### Excerpt provided
--*--
The commission’s decision opens a debate whose outcome will determine the shape and identity of Los Angeles. With the stakes high for the Valley and the rest of the city, the campaign already has begun to attract top civic leaders and dominate the agenda of Mayor James K. Hahn, who is spearheading the fight against secession.

The mayor brings some powerful allies to his cause. Former Secretary of State Warren Christopher, former Los Angeles Mayor Richard Riordan, billionaire Eli Broad and real estate developer Ed Roski are scheduled to meet with Hahn today to discuss how to bolster the anti-secession campaign. Hahn has vowed to raise $5 million to fight a breakup.

After the vote, the mayor called secession “a one-way ticket to financial disaster” and vowed to wage an aggressive campaign to defeat the measure.
--*--
### Recorded data
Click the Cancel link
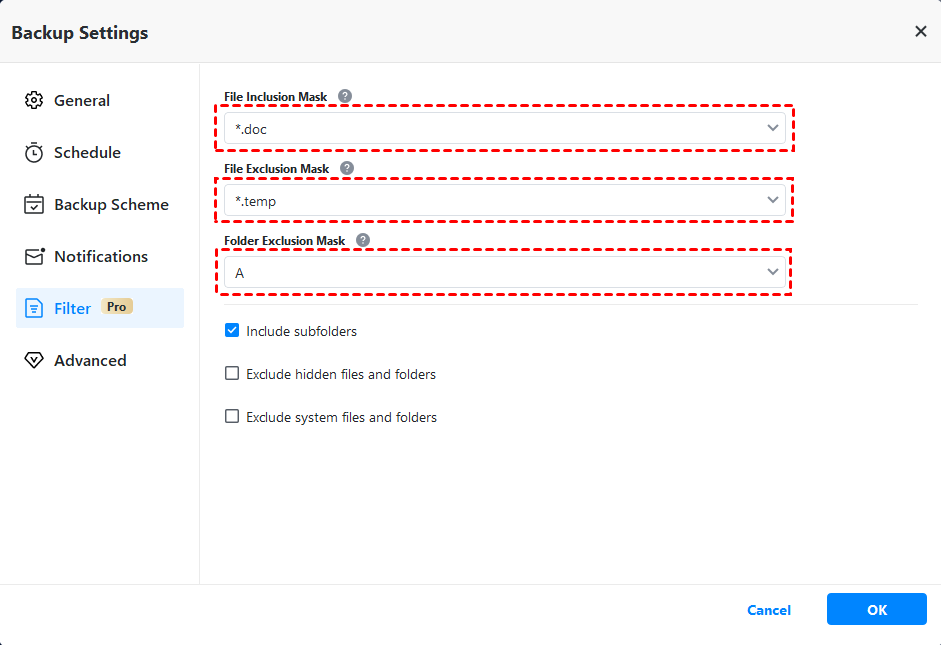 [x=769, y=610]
--*--
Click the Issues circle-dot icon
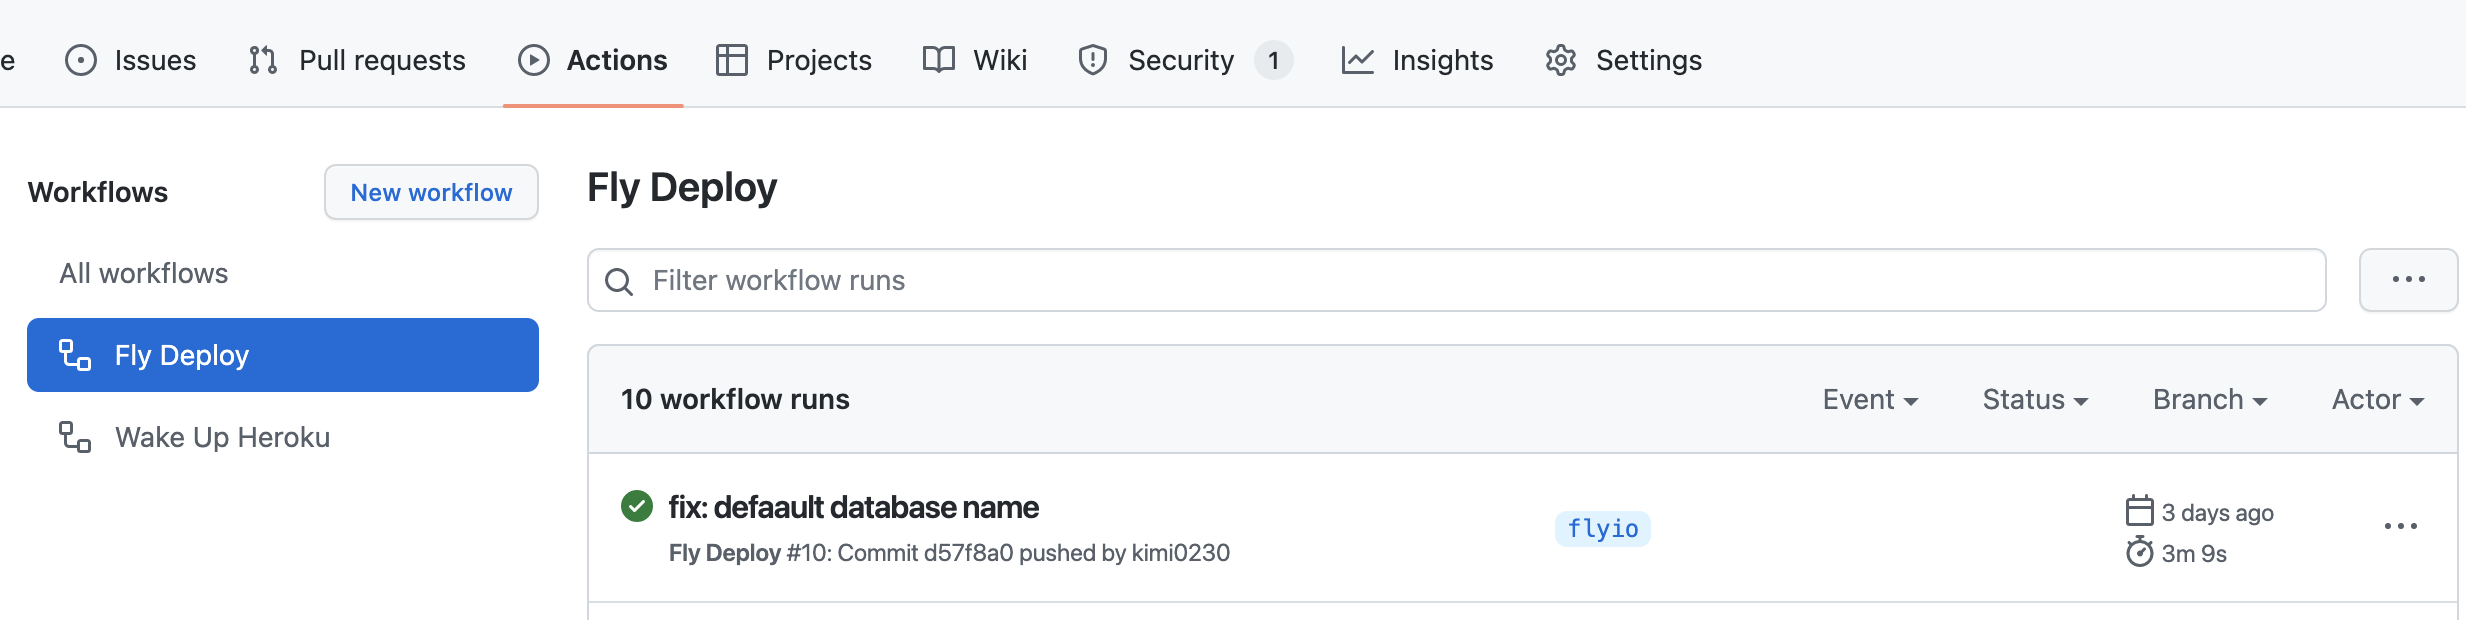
--*--
### Task requirements
**1.** According to the excerpt on the Los Angeles secession fight, how much money has Hahn vowed to raise to fight a breakup?
**2.** In the excerpt on the Los Angeles secession fight, write out everything from "The commission’s decision" down to "fight a breakup.", swapping "bolster" for "strengthen".

### Expected responses
**1.** $5 million

**2.**
The commission’s decision opens a debate whose outcome will determine the shape and identity of Los Angeles. With the stakes high for the Valley and the rest of the city, the campaign already has begun to attract top civic leaders and dominate the agenda of Mayor James K. Hahn, who is spearheading the fight against secession.

The mayor brings some powerful allies to his cause. Former Secretary of State Warren Christopher, former Los Angeles Mayor Richard Riordan, billionaire Eli Broad and real estate developer Ed Roski are scheduled to meet with Hahn today to discuss how to strengthen the anti-secession campaign. Hahn has vowed to raise $5 million to fight a breakup.